● **Action item**: In the reply, give back exactly the lines from the one with "You are a GUI" through the last line of the records, without pictures.

● **Provided records**:
= = =

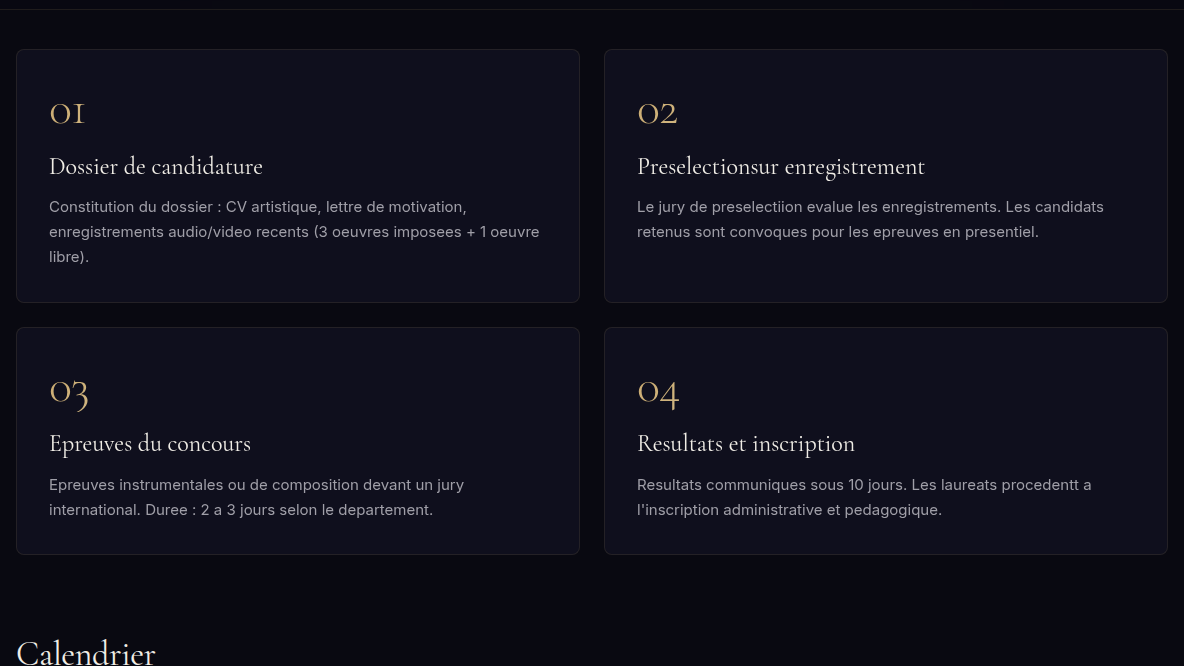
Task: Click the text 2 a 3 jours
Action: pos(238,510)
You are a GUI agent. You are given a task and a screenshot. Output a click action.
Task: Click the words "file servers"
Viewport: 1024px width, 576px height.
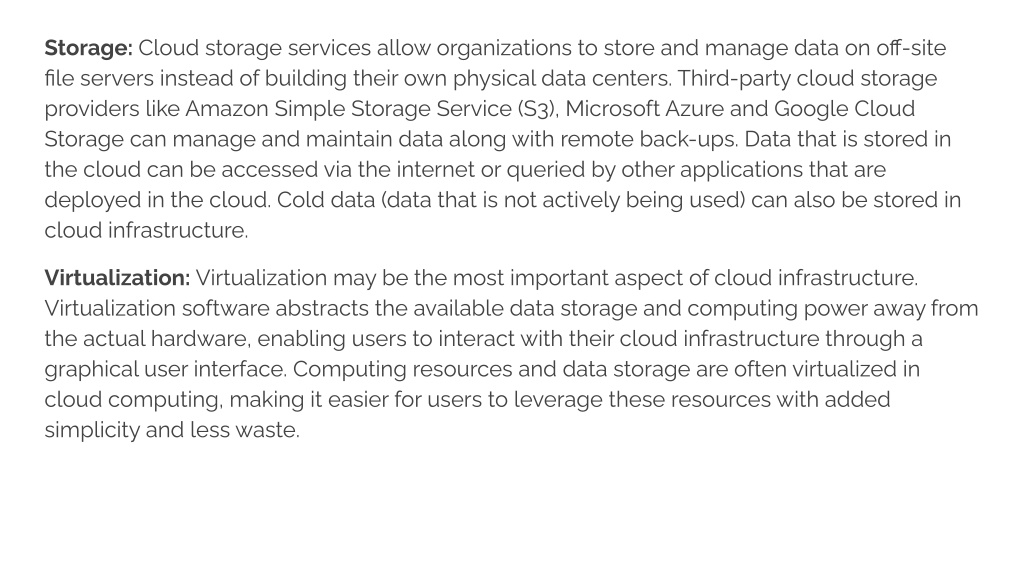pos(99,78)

= = =

● **Reply**:
You are a GUI agent. You are given a task and a screenshot. Output a click action.
Task: Click the words "file servers"
Viewport: 1024px width, 576px height.
pos(99,78)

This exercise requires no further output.